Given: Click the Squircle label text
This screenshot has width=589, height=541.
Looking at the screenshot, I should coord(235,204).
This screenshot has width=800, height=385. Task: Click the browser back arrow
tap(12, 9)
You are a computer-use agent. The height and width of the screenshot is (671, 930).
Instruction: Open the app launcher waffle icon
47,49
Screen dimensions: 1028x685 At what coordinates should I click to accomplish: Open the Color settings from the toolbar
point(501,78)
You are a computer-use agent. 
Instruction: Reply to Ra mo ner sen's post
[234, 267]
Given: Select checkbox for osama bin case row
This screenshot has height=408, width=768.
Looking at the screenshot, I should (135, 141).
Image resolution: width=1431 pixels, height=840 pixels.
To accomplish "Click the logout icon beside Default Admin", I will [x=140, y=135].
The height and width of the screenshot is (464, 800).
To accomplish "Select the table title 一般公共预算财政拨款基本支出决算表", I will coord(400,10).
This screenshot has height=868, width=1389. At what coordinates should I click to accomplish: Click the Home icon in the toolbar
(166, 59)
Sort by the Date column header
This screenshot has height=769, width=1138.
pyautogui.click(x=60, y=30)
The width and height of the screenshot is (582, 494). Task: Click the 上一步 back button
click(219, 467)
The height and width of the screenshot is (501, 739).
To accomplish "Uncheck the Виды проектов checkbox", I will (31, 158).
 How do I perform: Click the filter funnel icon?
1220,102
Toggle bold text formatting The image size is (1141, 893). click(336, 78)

GOAL OF THE EXERCISE: Copy out every line of the data in which the word "checkbox" is found.

OUTPUT OF THE TASK:
Given: Select checkbox for osama bin case row
To accomplish "Uncheck the Виды проектов checkbox", I will (31, 158).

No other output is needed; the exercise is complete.